2371 Commits

Author SHA1 Message Date
Masatake YAMATO
1d78d22058 unwind: introduce markers specifying the needs of special care in unwinding
Some system calls require capturing the stack trace before they are
processed in kernel.  Typical one is execve.  Some system calls require
invalidating mmap cache after they are processed in kernel.

In current implementation these requirements are handled directly by
appropriate syscall handlers.  However, it is difficult to keep the
source code maintainable using this approach to cover all system calls
which have such requirements.

A more generic way to implement this is to flag all syscalls that
require special processing, and handle these flags right in
trace_syscall_entering instead of changing syscall handlers.

This patch just defines new flags: STACKTRACE_INVALIDATE_CACHE and
STACKTRACE_CAPTURE_ON_ENTER.

The names of macros are suggested by Dmitry Levin.
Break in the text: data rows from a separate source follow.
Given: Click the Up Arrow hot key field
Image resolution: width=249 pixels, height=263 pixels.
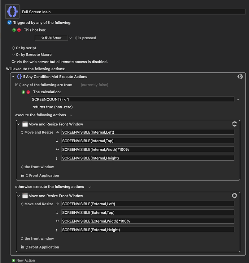Looking at the screenshot, I should tap(51, 38).
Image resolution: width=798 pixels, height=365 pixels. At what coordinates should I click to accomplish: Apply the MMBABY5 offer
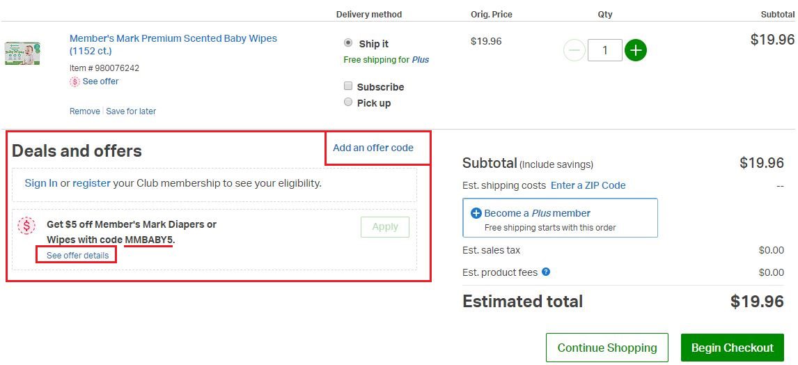(385, 227)

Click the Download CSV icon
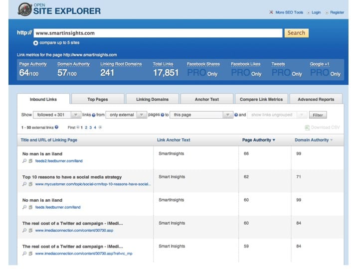point(307,128)
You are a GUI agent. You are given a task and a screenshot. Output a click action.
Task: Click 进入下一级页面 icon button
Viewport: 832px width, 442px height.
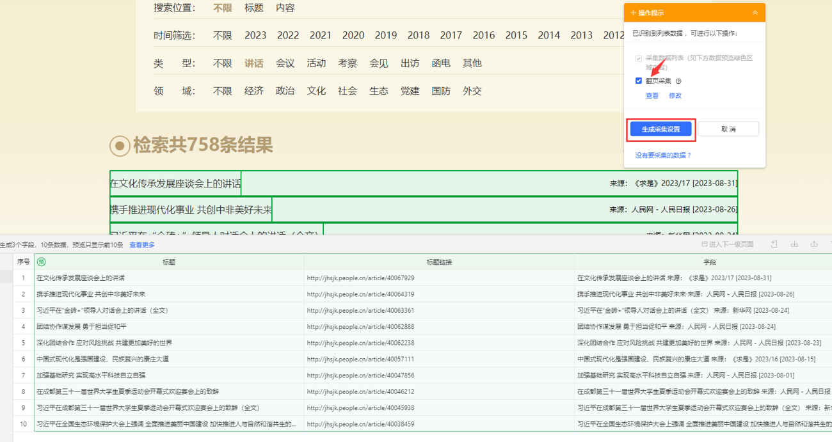(728, 244)
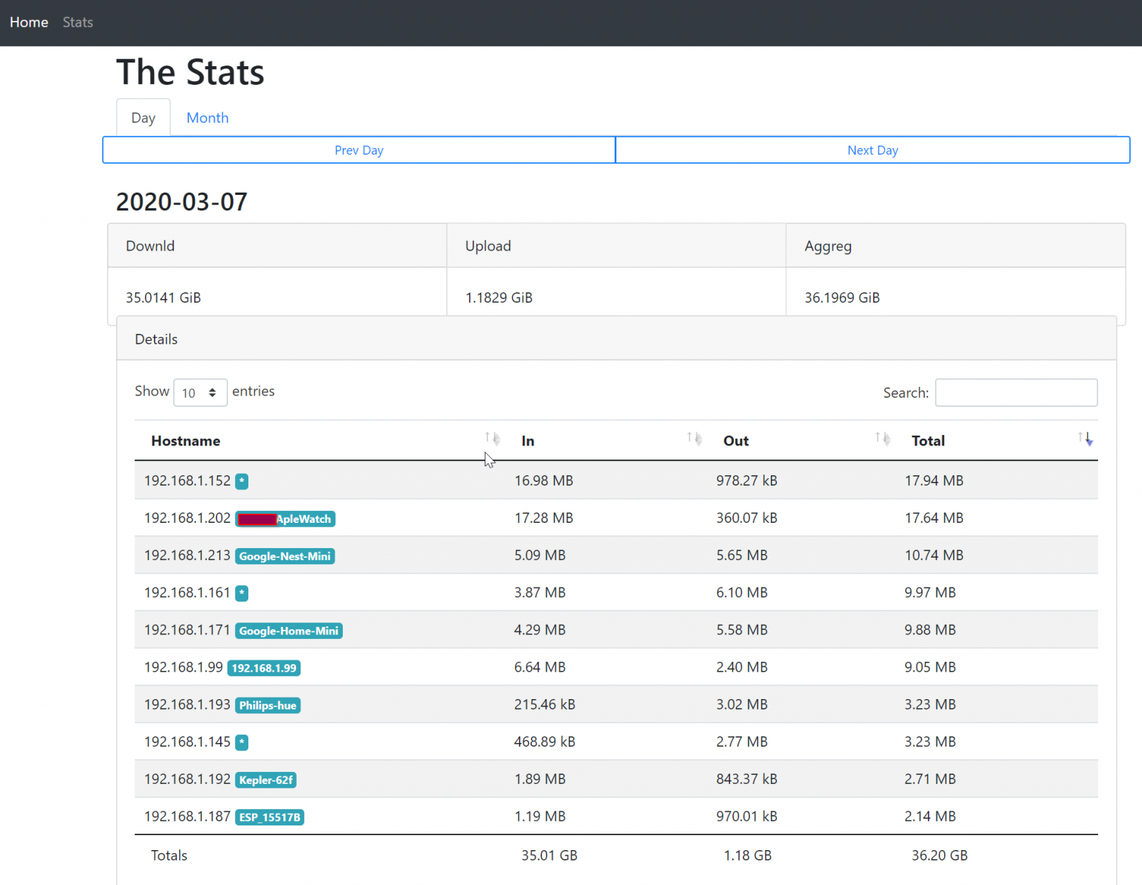The image size is (1142, 885).
Task: Click the asterisk badge beside 192.168.1.161
Action: 242,593
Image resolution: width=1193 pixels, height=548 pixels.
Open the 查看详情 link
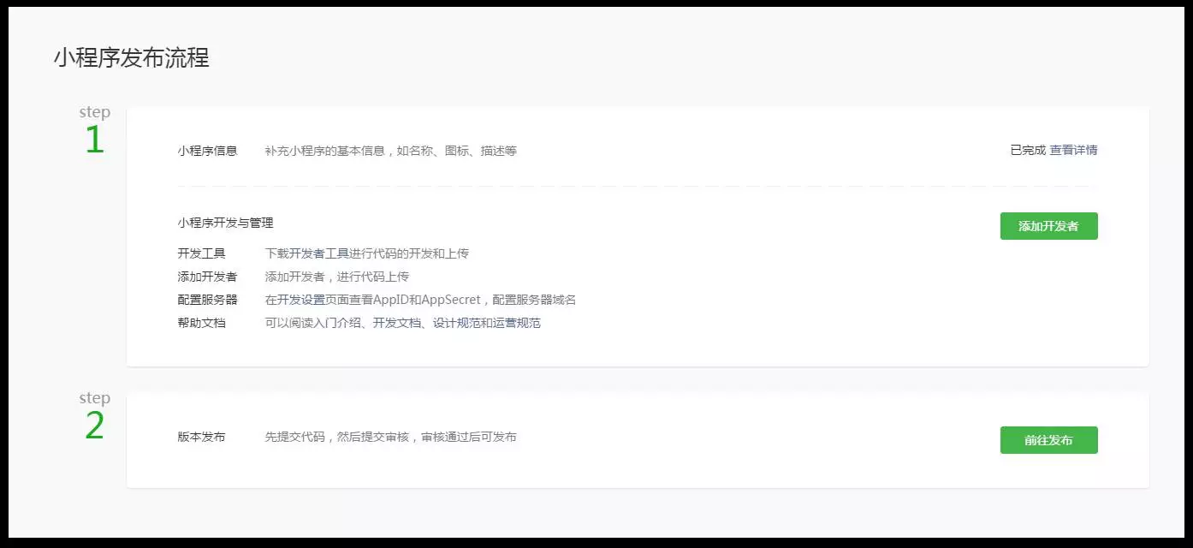tap(1073, 150)
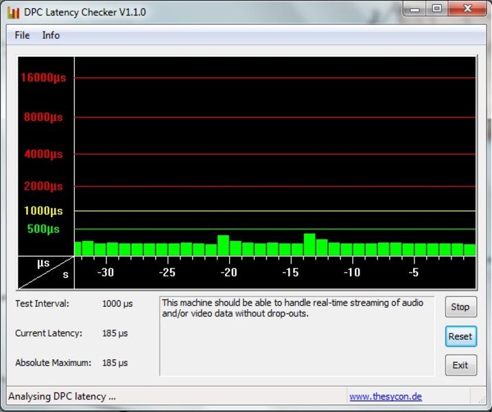
Task: Minimize the DPC Latency Checker window
Action: coord(412,9)
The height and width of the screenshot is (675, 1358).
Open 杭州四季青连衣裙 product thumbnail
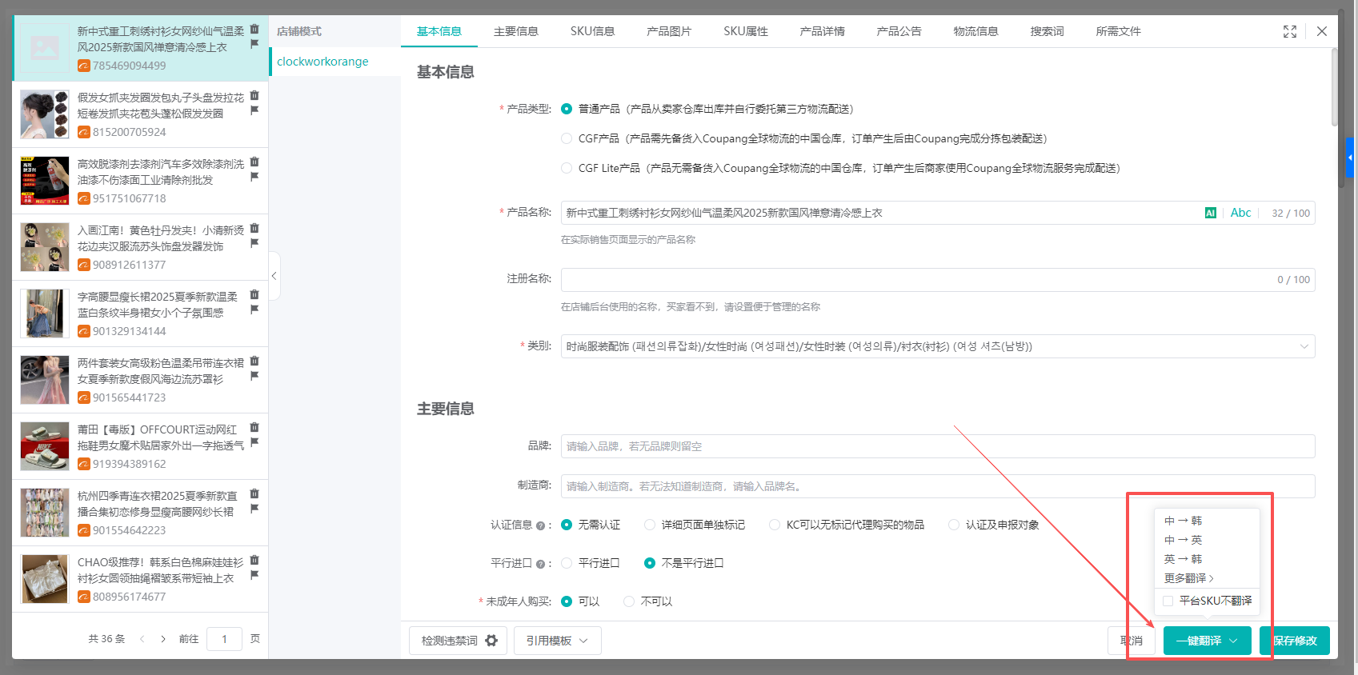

Signed-off-by: Masatake YAMATO <yamato@redhat.com>
2014-05-30 22:57:56 +00:00
Masatake YAMATO
a0b4ee7b38 unwind: enable dwarf cache of libunwind
Here is the benchmark of the dwarf cache.

Target program:

    #include <sched.h>
    int main(void)
    {
      unsigned int max = 0x6fff, i;
      for (i = 0; i < max; i++)
	sched_yield();
      return 0;
    }

Command line:

	./strace -o /dev/null -k a.out

With the dwarf cache:

    real	0m12.081s
    user	0m3.858s
    sys 	0m8.194s

Without the dwarf cache:

    real	0m22.326s
    user	0m5.218s
    sys		0m16.952s

Signed-off-by: Masatake YAMATO <yamato@redhat.com>
2014-05-30 22:57:39 +00:00
Masatake YAMATO
b45b7faa1f unwind: report expected backtracing error
When a file mmap'ed to the target process is unlink'ed, backtracing the
stack would fail.  Current implementation reports it as
"backtracing_error".  To avoid confusion, the message is changed to
"expected_backtracing_error".

Here is the reproducer:

  $ cat ./p-deleted.c
  #include <unistd.h>

  int main(int argc, char **argv) {
    return unlink(argv[0]) < 0;
  }

  $ strace -e unlink -k ./p-deleted
  unlink("./p-deleted")                   = 0
   > /usr/lib64/libc-2.18.so(unlink+0x7) [0xe7f17]
   > /home/yamato/var/strace/t_unwind/p-deleted (deleted)(+0x0) [0x575]
   > /usr/lib64/libc-2.18.so(__libc_start_main+0xf5) [0x21d65]
   > backtracing_error [0x7ffff1365590]
  +++ exited with 0 +++

p-deleted is deleted therefore backtracing_error is reported.  This
patch records the deleted marker when making mmap cache and refers the
recorded information in the case "backtracing_error" to switch the
message.

Here is the output of this patch:

  $ strace -e unlink -k ./p-deleted
  unlink("./p-deleted")                   = 0
   > /usr/lib64/libc-2.18.so(unlink+0x7) [0xe7f17]
   > /home/yamato/var/strace/t_unwind/p-deleted (deleted)(+0x0) [0x575]
   > /usr/lib64/libc-2.18.so(__libc_start_main+0xf5) [0x21d65]
   > expected_backtracing_error [0x7ffff1365590]
  +++ exited with 0 +++

This solution is not perfect: if a file is unlink'ed after making the
mmap cache and before unwinding, strace cannot have a chance to record
the deleted marker.

In this version of patch, hardcoded magic number used in comparing "(delete)"
string is replaced with strlen as suggested by Dmitry Levin.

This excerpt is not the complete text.